Man darf daher durchaus die Frage nach den Motivationsmechanismen stellen, wenn Manager und Mitarbeiter wie Söldner jeweils nur dorthin gehen, wo die monetären Anreize am höchsten sind. Ob die Rekrutierung dieser Mitarbeiter tatsächlich stets ein Vorteil ist, darf bezweifelt werden. Sie unterstellen außerdem einen hohen Opportunismus bei Top-Leuten, die außer monetären Anreizen keine weiteren Motivationsfaktoren kennen. Gibt es keinerlei finanziellen Anreize, dann würden sie sich nicht für ihr Unternehmen einsetzen.
Das wirft natürlich die ewige Frage auf, ob und wie man seine Manager und Mitarbeiter motivieren kann, sich für seinen Arbeitgeber nicht nur fachlich und sachlich einzusetzen, sondern sich so verbunden fühlen, dass sie nicht nur den persönlichen Nutzen maximieren, sondern sich langfristig werthaltig für das Unternehmen einsetzen.
Jörg Felfe hat 2009 in der Fachzeitschrift Gehirn & Geist vorgetragen, dass sich Berufstätige für ihren Arbeitgeber stärker engagieren, wenn sie sich emotional verbunden fühlen. Bei der richtigen Bindung schlagen sie sogar lukrativere Stellenangebote aus. Diese Erkenntnisse machen deutlich, dass Mitarbeiter und Führungskräfte längst nicht nur über Gehälter motiviert werden. Und extremer noch: Überschreitet das Gehalt oder der ausgelobte Bonus bestimmte Höhen, dann besteht sogar die Gefahr, sich einzig und allein auf die Erreichung des Zielbonus zu konzentrieren. Und dies kann in der Praxis zu erheblichen Fehlsteuerungen führen.
Monetarisierbare Zielvereinbarungen lassen sich nämlich nicht so formulieren, dass die Bonuskriterien alle unternehmensrelevanten Erfolgsfaktoren abdecken. Daher orientieren sich Gehalts- und Bonusvereinbarungen meist nur an wenigen Zielgrößen. Kritisch daran ist, dass sich Führungskräfte und Mitarbeiter dann in erster Priorität auf diese konzentrieren. Andere Themen, selbst wenn sie objektiv wichtiger sind, werden nur dann beachtet, wenn sie die Hauptzielgrößen nicht gefährden.

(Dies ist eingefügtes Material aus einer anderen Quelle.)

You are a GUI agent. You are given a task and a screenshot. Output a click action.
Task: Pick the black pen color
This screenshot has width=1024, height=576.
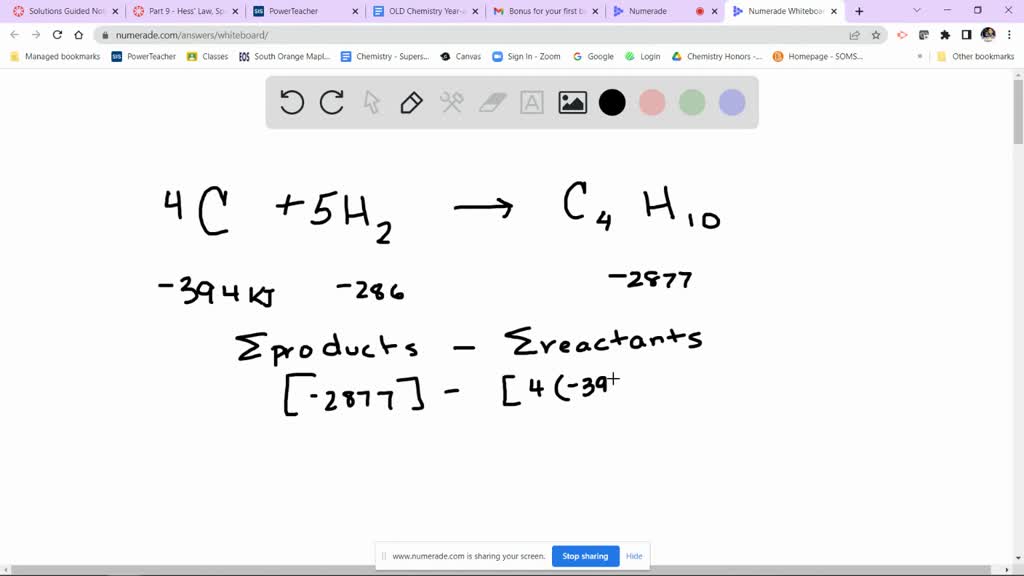point(612,102)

Sehr hohe Bonusversprechungen führen also dazu, dass sich Mitarbeiter und Manager mit hoher Priorität auf teilweise falsche Steuerungskriterien konzentrieren. Aus Komplexitätsgründen gibt es aber in der betrieblichen Praxis keine vollständige Symmetrie zwischen den “wirklichen” Unternehmenszielen und den Kriterien der Zielvereinbarungen.
Top-Bezahlung ist nicht gleichzusetzen mit einer Top-Qualität der Leistung. Bestätigt hat dies auch der Unternehmensberater und Psychologe Winfried Neun in einem Interview mit der Süddeutschen Zeitung. Auf die Frage, was Leistung heutzutage noch mit Gehalt zu tun hat antwortet Neun:
“Relativ wenig, das war früher anders. Sobald die persönlichen Grundbedürfnisse gedeckt sind, lässt sich zusätzliche Leistung nicht über mehr Gehalt steuern. Das ist vielmehr eine Bestechung des Angestellten, um kurzfristig exorbitante Leistung einzukaufen. Dazu gibt es das Versprechen auf eine Abfindung, wenn es schiefgeht. Da kann nichts Gutes bei rauskommen. Geld steht in keiner Beziehung mehr zur Leistung.”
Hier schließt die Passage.